Friday, March 29, 2013

The Rite of Spring Breakers

First of all, let me apologise for the lack of updates here. Alas, as most of you would probably be aware I have recently made the move overseas so, naturally, I have been a bit busy. I've been fortunate enough to catch a few films in the brief time that I'm here and one of them - the very first, actually - was Harmony Korine's Spring Breakers, which has crashed the multiplex and turned normally intelligent people into blabbers who can't seem to make heads or tails of the whole thing.

 I, however, thought it was great.

A richly textured mood piece of a film that takes its position early and run with it for another 94 minutes, most of which are as hypnotically captivating as one could realistically hope for in a film about this American tradition known as "Spring Break". Seen as a rite of passage for any good looking young American - no seriously, apart from the older drug dealers, everybody in this Florida enclave is apparently really good looking in that indistinguishable way - the film dives headfirst into the story of four particular young women who end up falling down a wormhole of excess and debauchery, much of which is quite clearly illegal. Not that they care.

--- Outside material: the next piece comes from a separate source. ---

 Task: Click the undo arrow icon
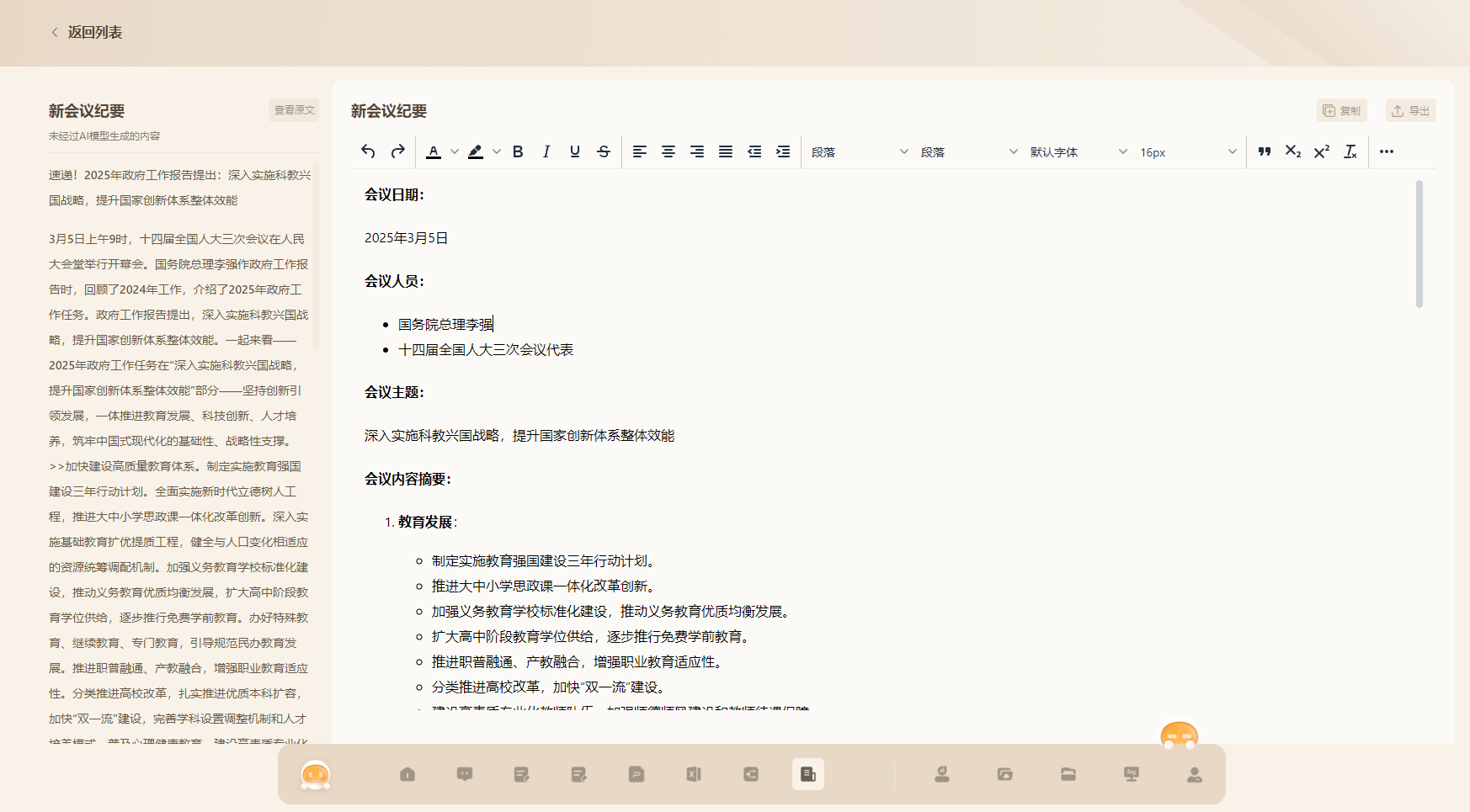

 Much has been made of the film's casting, which sees three of four girls portrayed by actors known more for wholesome family entertainment than risque, breast-baring arthouse fare. What they were previously known is, I feel, besides the point. They do, however, make for some spot on casting, and alongside James Franco as a drug-dealing skeeze-ball that hands these women a very literal get-out-of-jail-free card, makes for surely one of the most perfectly cast films that we'll get in 2013. While Franco and an emotional Selena Gomez make for the best performances in a film that's filled with all sorts of weird faces that is so typical for a Korine film, it's the technical aspects that turn Spring Breakers into a fluid trip down the rabbit hole.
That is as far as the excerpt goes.